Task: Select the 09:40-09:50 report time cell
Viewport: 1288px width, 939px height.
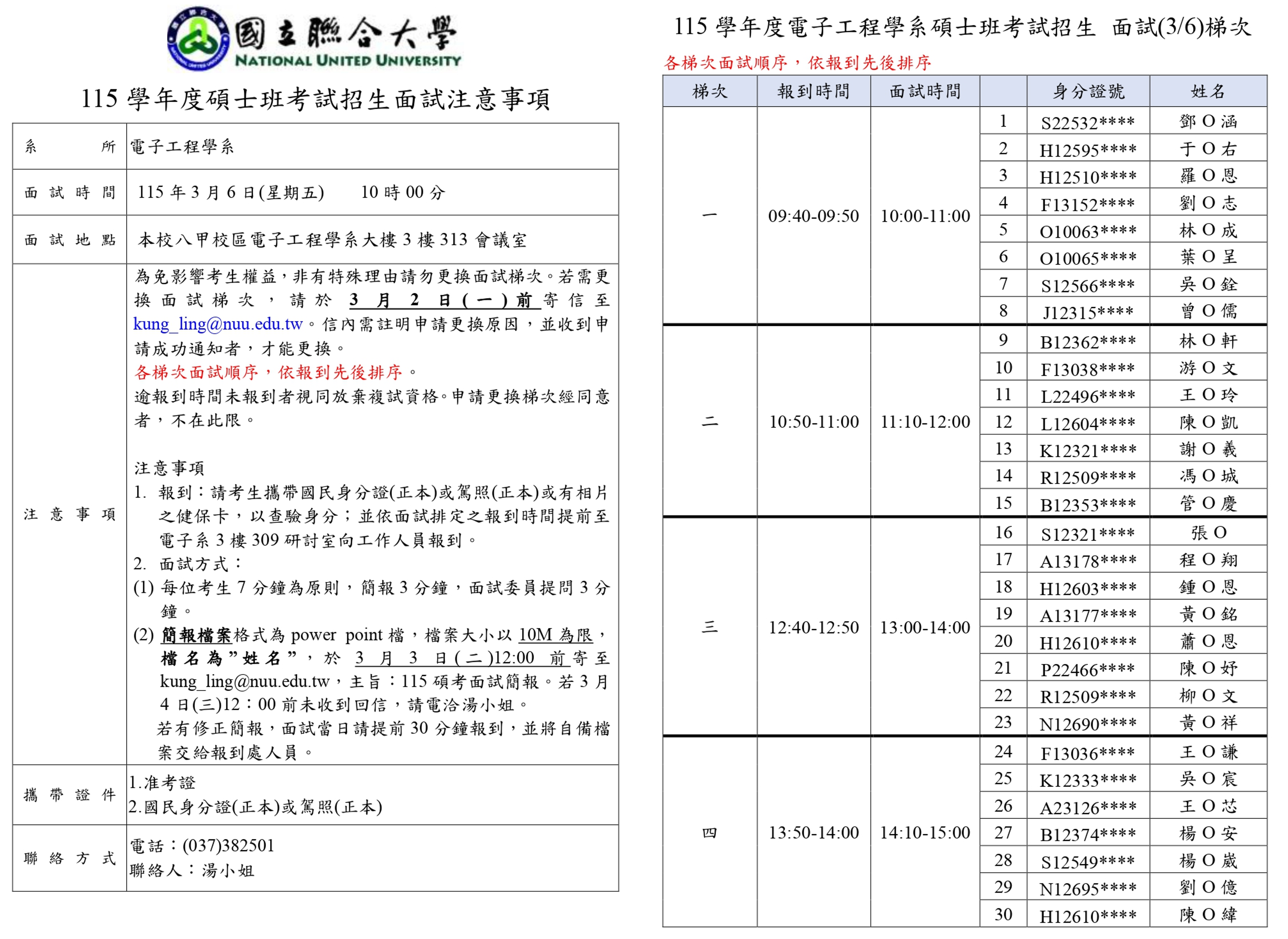Action: click(813, 216)
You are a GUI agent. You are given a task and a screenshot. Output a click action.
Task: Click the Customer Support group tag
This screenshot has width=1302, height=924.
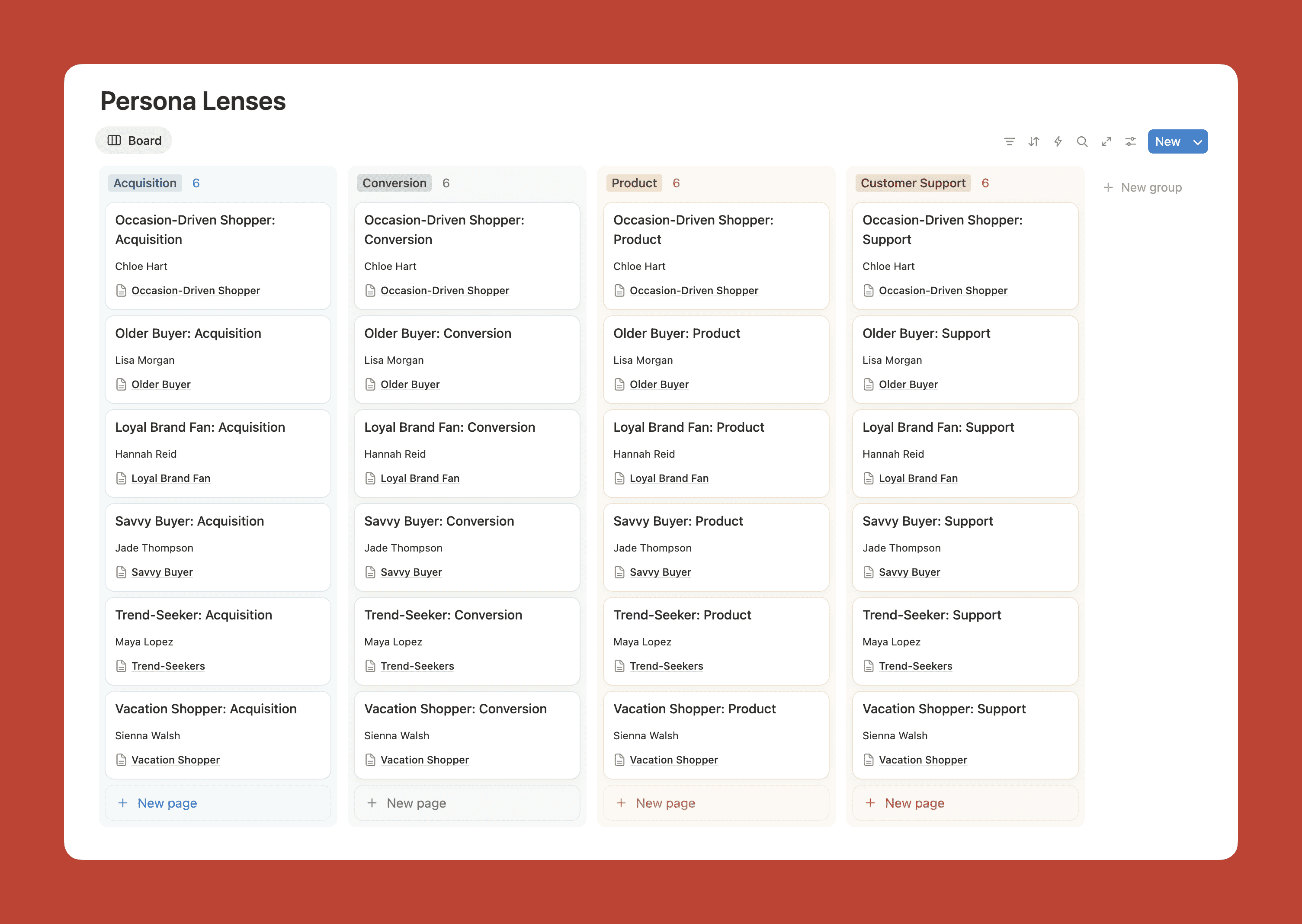pos(912,183)
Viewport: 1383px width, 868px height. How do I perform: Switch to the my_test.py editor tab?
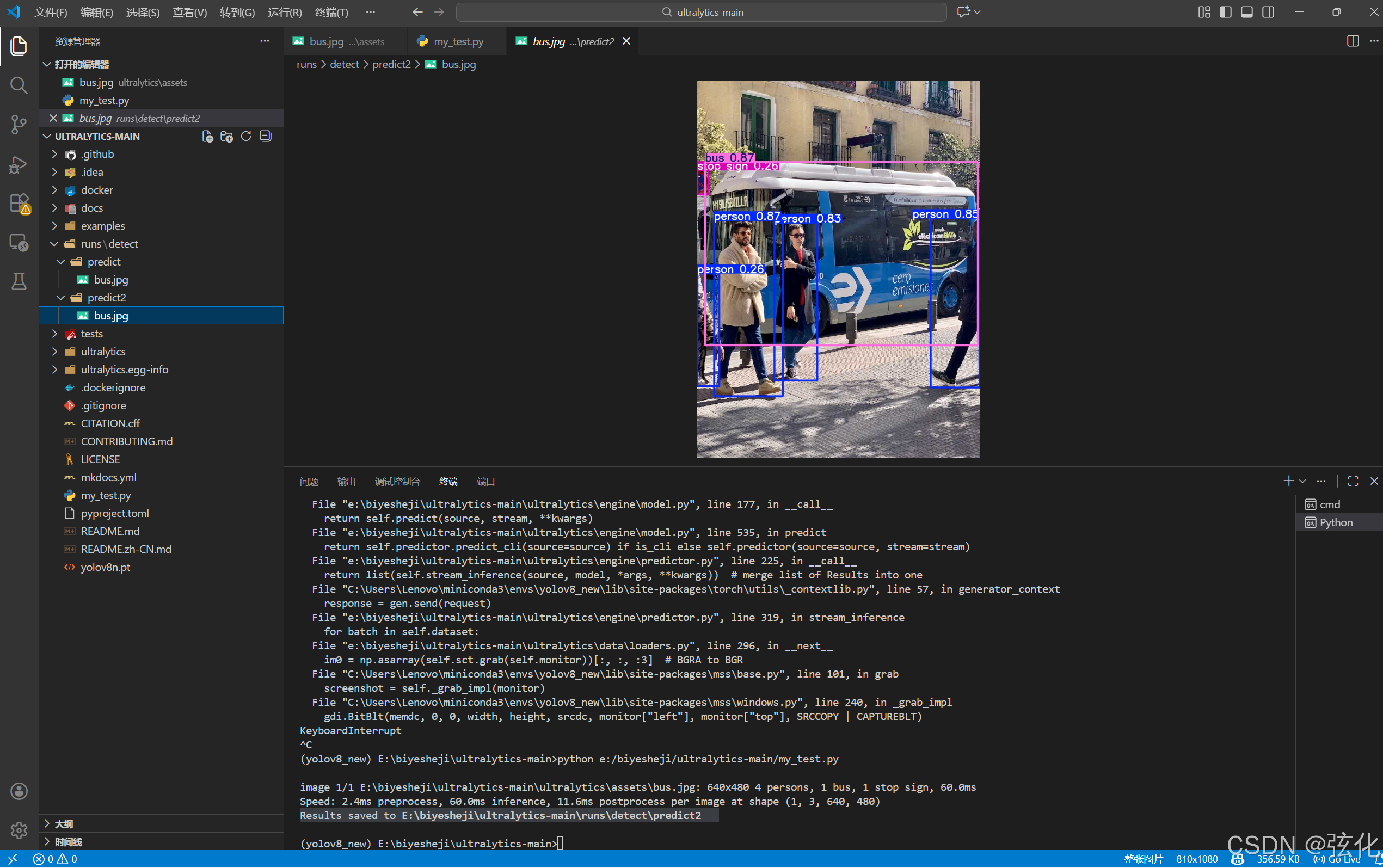tap(458, 41)
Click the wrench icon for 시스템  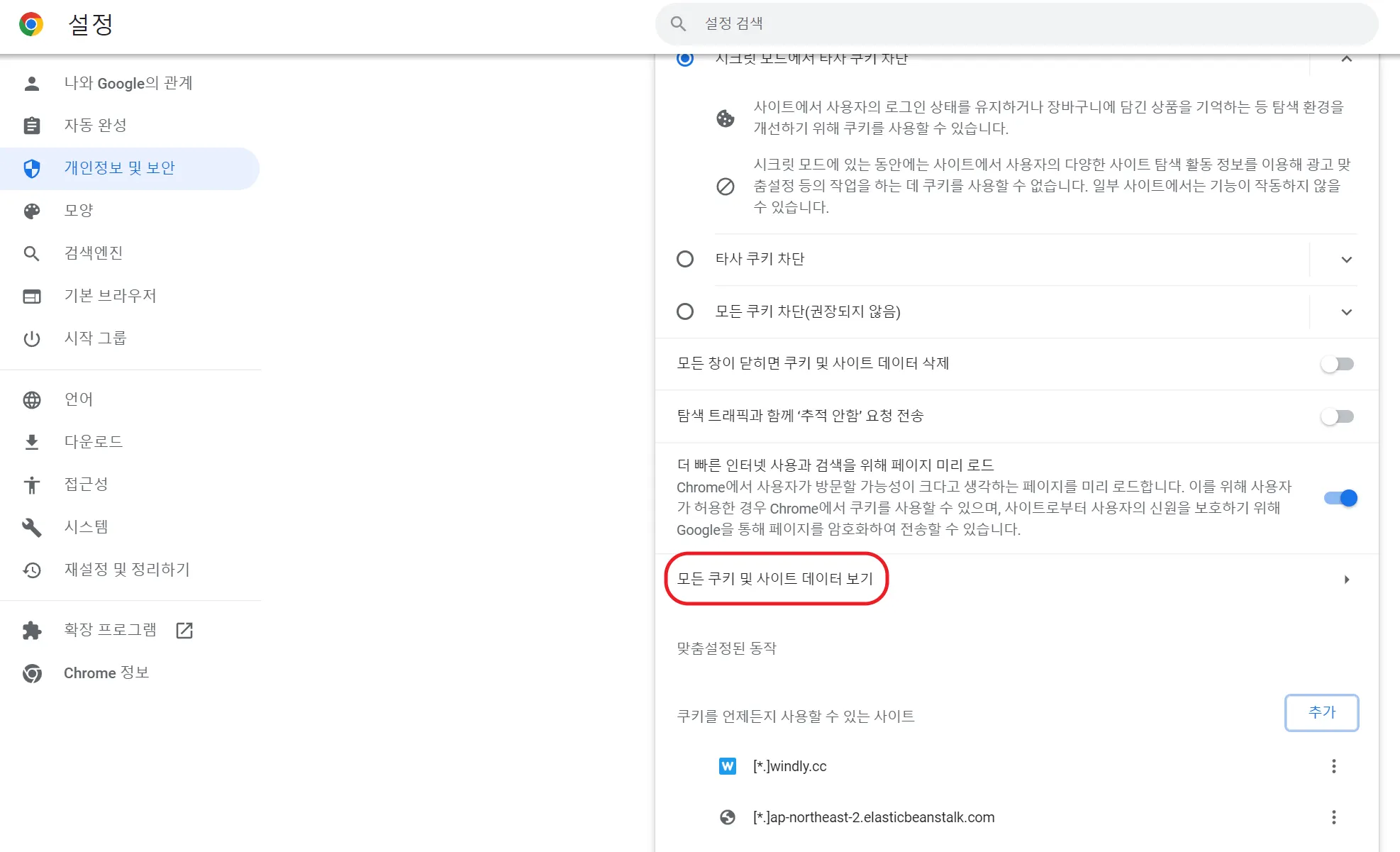[x=31, y=527]
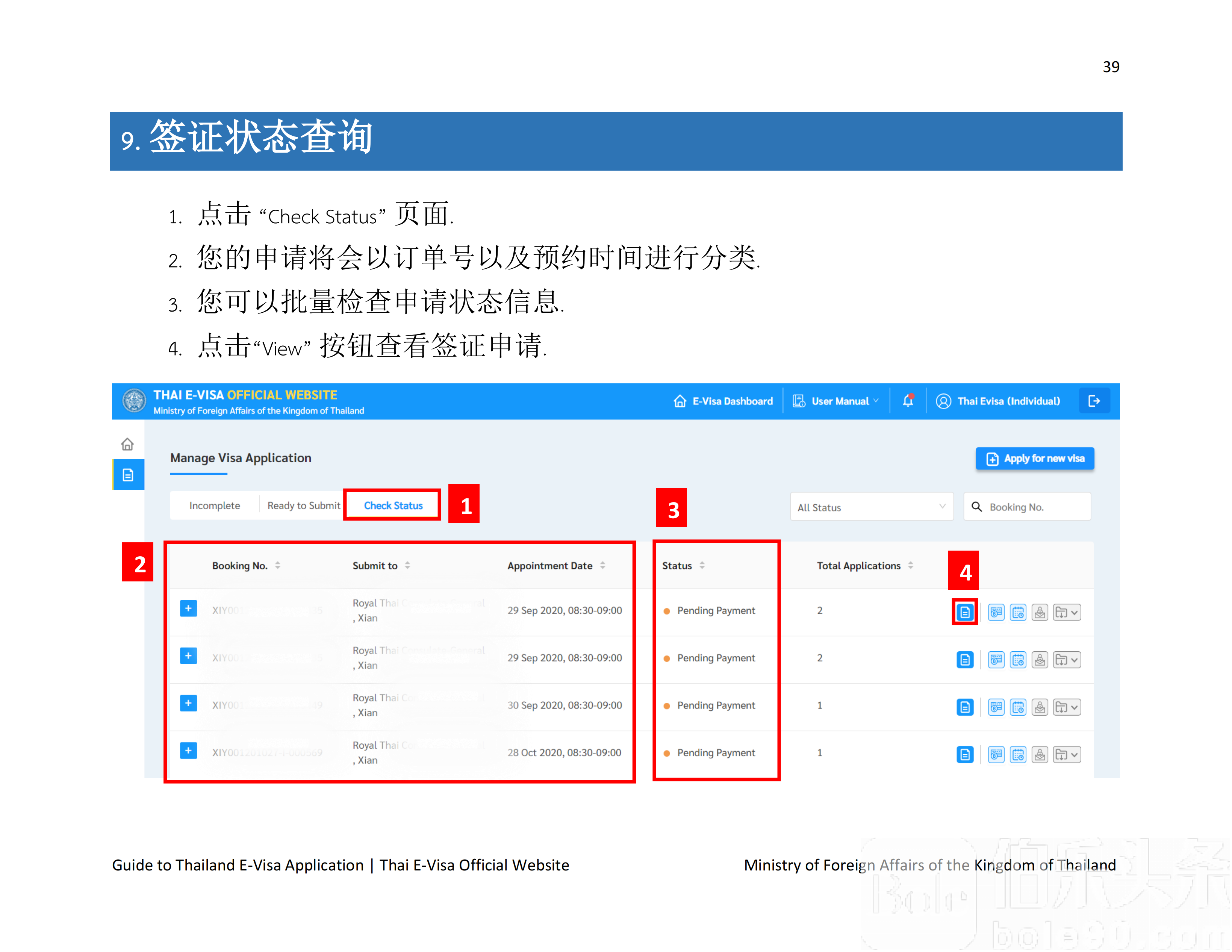This screenshot has width=1232, height=952.
Task: Click the document icon in the left sidebar
Action: point(128,474)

※ ※ ※

* _EXERCISE PROMPT_: Pictures are to be left out; the lines from the start of the records above through the line holding "Task: Click the Customer Support group tag" are to be returned exactly.

* _SOLUTION FOR THIS EXERCISE_:
Task: Select the 09:40-09:50 report time cell
Viewport: 1288px width, 939px height.
Action: click(813, 216)
You are a GUI agent. You are given a task and a screenshot. Output a click action.
Task: Click the Customer Support group tag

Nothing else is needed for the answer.